APPEL de la décision de l’Office national des transports selon laquelle le paragraphe 120(6) de la Loi de 1987 sur les transports nationaux n’interdisait pas à une partie à un contrat confidentiel ne prévoyant pas la possibilité qu’il n’y ait pas d’entente sur les prix de soumettre l’affaire à l’arbitrage. Appel rejeté.

AVOCATS :

Brian A. Crane, c.r., et Ronald D. Lunau pour l’appelante.

Richard G. M. Makuch pour l’intimé, l’Office national des transports.

Daniel M. Campbell, c.r. pour l’intimée, National Gypsum (Canada) Limited.

Lewis E. Levy, c.r. et Josephine A. L. Palumbo pour l’intervenant, le Procureur général du Canada.

PROCUREURS :

Gowling, Strathy & Henderson, Ottawa, pour l’appelante.

Direction des services juridiques, Office national des transports, Hull (Québec), pour l’intimé, l’Office national des transports.

Cox, Downie, Halifax, pour l’intimée, National Gypsum (Canada) Limited.

Le sous-procureur général du Canada, pour l’intervenant, le Procureur général du Canada.

Ce qui suit est la version française des motifs du jugement rendus par

Le juge Marceau, J.C.A. : Quand, en 1987, pour servir de nouvelles visées et de nouvelles politiques relatives au système des transports en général et à l’industrie ferroviaire en particulier, le Parlement a promulgué la Loi de 1987 sur les transports nationaux [L.R.C. (1985) (3e suppl.), ch. 28] (ci-après appelée la LTN 1987), il a inclus, sous la rubrique « Médiation et arbitrage », des dispositions en vertu desquelles des arbitres nommés par l’Office national des transports aideraient les expéditeurs et les transporteurs à régler leurs différends relatifs aux prix fixés et aux conditions imposées à leur égard pour le transport de marchandises. Aux termes du paragraphe 48(1) de la LTN 1987 :

48. (1) L’expéditeur insatisfait des prix appliqués ou proposés par un transporteur pour le transport de marchandises ou des conditions imposées à cet égard peut, lorsqu’ils ne sont pas en mesure de régler eux-mêmes la question, avoir recours, par demande écrite, à l’arbitrage de l’Office.
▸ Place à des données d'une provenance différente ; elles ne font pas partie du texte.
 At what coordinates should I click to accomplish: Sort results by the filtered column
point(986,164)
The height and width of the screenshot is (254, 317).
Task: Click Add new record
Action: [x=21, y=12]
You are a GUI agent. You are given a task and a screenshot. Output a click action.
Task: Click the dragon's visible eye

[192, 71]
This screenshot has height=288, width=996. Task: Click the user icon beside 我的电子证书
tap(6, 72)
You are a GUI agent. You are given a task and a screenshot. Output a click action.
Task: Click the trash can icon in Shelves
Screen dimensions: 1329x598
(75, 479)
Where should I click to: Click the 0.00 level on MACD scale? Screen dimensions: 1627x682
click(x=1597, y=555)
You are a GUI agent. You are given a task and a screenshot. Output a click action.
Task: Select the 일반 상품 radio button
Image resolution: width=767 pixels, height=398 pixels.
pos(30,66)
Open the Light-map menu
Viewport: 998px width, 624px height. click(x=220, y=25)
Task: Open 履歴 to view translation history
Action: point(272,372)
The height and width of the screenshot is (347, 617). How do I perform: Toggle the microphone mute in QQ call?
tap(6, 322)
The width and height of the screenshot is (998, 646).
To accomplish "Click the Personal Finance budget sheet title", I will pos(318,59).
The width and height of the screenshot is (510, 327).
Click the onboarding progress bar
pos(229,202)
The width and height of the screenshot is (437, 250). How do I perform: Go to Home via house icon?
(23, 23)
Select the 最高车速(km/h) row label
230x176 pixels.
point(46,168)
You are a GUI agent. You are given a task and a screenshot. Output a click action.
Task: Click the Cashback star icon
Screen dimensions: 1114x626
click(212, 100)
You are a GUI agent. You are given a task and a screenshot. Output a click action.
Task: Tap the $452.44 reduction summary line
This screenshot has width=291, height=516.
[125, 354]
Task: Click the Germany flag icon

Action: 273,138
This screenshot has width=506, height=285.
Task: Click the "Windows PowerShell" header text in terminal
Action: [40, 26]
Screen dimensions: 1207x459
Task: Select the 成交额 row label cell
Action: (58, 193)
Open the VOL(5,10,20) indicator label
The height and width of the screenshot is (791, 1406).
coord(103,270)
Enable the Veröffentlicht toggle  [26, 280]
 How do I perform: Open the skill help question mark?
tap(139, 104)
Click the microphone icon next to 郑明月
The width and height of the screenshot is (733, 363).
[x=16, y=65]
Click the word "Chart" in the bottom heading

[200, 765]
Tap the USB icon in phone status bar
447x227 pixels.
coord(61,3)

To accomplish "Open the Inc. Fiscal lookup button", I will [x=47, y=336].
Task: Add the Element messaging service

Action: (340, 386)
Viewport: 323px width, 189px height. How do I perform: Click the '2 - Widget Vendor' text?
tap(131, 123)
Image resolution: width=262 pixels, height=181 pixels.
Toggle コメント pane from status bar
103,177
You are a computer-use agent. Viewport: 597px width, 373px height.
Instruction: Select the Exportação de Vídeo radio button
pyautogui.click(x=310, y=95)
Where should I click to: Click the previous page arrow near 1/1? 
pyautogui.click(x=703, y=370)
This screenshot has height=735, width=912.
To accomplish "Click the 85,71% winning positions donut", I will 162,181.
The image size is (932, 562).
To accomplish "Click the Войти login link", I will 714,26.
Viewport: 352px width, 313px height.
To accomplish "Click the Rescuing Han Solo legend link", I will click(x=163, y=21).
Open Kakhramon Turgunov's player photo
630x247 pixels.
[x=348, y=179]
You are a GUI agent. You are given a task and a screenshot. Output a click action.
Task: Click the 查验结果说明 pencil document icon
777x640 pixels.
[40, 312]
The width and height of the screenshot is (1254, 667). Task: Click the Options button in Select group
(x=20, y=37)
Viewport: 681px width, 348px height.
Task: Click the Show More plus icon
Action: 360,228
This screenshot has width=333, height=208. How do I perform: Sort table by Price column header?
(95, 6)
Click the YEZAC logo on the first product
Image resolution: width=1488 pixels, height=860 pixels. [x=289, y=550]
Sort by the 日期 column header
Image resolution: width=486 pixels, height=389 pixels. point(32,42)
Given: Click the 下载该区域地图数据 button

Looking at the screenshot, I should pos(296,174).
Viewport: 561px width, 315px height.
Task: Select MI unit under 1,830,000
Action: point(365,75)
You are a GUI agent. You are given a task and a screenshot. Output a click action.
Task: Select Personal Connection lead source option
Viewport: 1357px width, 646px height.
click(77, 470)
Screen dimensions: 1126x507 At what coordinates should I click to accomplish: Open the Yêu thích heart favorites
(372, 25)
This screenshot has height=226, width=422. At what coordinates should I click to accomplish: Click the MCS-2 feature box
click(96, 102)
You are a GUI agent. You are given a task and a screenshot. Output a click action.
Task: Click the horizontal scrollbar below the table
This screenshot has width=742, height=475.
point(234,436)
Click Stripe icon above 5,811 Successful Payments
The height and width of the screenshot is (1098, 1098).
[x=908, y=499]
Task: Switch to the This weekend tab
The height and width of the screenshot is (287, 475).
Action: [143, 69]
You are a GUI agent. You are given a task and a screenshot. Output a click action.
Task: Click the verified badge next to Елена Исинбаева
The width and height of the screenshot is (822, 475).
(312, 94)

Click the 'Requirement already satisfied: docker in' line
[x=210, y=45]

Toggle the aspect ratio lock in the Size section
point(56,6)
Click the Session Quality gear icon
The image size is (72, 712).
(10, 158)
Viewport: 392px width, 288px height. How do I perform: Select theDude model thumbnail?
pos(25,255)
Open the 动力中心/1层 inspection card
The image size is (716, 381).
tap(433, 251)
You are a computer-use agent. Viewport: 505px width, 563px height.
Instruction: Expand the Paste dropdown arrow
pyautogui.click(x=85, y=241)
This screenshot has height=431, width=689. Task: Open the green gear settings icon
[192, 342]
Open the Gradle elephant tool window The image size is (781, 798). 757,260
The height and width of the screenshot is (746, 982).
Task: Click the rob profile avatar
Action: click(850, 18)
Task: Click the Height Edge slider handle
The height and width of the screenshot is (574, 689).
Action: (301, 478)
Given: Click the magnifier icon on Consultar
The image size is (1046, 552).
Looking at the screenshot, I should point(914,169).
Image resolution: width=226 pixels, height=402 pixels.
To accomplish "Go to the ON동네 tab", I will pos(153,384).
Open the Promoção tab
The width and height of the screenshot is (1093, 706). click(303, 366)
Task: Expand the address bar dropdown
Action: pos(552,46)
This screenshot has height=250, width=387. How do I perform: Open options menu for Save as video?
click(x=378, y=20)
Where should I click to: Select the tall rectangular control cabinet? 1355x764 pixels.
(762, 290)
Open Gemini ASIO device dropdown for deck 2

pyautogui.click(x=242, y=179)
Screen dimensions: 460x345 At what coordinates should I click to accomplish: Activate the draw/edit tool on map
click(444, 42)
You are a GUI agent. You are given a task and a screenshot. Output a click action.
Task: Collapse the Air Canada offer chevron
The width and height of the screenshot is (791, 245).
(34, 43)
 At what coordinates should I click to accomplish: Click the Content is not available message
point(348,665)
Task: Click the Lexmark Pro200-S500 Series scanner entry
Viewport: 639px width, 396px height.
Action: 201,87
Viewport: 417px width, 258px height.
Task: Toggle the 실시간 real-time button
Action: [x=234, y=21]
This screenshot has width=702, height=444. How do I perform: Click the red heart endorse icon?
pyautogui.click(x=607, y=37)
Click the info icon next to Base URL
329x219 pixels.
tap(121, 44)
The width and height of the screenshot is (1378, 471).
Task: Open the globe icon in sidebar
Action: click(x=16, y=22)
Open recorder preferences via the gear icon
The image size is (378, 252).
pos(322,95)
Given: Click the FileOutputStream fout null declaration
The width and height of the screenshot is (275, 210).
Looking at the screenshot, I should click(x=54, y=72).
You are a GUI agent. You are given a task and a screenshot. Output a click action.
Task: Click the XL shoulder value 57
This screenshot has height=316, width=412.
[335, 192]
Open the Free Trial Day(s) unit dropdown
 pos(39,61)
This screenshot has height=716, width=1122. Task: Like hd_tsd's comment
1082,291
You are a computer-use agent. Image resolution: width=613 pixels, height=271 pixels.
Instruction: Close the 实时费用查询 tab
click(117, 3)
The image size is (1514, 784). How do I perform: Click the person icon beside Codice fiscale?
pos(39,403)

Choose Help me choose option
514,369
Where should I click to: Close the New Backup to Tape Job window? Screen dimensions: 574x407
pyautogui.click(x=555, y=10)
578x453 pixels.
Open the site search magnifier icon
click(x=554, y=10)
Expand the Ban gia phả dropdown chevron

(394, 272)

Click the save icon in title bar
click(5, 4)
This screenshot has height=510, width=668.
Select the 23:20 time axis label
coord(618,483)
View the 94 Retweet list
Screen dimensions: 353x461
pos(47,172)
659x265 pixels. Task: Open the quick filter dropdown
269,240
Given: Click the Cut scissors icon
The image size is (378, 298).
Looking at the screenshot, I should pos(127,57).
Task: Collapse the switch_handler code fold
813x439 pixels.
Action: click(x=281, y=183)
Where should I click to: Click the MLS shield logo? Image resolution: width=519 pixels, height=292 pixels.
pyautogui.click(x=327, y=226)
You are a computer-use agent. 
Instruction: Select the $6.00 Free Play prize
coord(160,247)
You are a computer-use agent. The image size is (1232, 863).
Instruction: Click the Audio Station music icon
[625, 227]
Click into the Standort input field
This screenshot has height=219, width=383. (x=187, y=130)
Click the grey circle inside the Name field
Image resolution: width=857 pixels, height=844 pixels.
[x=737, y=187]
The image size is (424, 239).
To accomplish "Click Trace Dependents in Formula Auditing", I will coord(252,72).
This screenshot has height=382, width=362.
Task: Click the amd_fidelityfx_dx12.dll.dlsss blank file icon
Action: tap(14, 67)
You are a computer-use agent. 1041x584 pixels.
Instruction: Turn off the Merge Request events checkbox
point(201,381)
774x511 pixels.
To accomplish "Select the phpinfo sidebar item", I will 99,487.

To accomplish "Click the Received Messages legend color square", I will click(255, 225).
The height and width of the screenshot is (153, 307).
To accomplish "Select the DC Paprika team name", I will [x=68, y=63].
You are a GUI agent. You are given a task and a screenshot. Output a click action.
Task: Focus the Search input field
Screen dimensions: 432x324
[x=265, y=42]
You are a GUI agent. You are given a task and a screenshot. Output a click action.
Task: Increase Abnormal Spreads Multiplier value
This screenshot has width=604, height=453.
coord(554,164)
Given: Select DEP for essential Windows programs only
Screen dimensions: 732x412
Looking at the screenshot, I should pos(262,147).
Le paragraphe 120(6) de la Loi comportait toutefois une exception de base au recours au système d’arbitrage :

120. ...

(6) Malgré toute autre disposition de la présente loi, la demande, par une partie à un contrat confidentiel, de l’enquête prévue par l’article 59 ou de l’arbitrage prévu par l’article 48 est subordonnée à l’assentiment de toutes les parties au contrat.

Le présent appel, qui découle d’une décision datée du 9 mars 1995 de l’Office intimé, porte en premier lieu sur l’application de cette exclusion du nouveau système d’arbitrage et, en second lieu—et subsidiairement—sur la validité constitutionnelle de toutes les dispositions en matière d’arbitrage.

Les faits qui ont donné lieu à l’appel sont les suivants.

Le 30 mai 1994, l’intimée, National Gypsum (Canada) Ltd. (ci-après appelée National Gypsum), et l’appelante, la Compagnie des chemins de fer nationaux du Canada (ci-après appelée le CN), ont conclu une entente confidentielle de transport portant le numéro 01271 (ci-après appelée le contrat), en vertu de laquelle le CN convenait de transporter du gypse depuis la carrière qu’exploitait National Gypsum à East Milford (Nouvelle-Écosse) jusqu’à son installation d’expédition située à Wright’s Cove, Dartmouth (Nouvelle-Écosse). Il convient de noter spécifiquement certains des éléments de ce contrat.

Le paragraphe 1 expose la durée de l’entente :

[traduction] Date d’entrée en vigueur et durée

A.   Le présent contrat entrera en vigueur le 1er janvier 1994 et sera valable pendant cinq (5) périodes contractuelles consécutives d’une durée d’un (1) an se terminant le 31 décembre 1998.

B.   La période contractuelle sera renouvelée pour une période supplémentaire à moins que l’une des deux parties remette à l’autre un préavis écrit de résiliation du contrat et ce, au moins soixante (60) jours avant l’expiration d’une période contractuelle.

Le paragraphe 2B précise que l’annexe 1 portera sur la question des tarifs :

[traduction] Le CN, agissant uniquement comme transporteur à forfait, convient de transporter la marchandise en question entre le point d’origine et le point de destination, aux prix spécifiés à l’annexe 1.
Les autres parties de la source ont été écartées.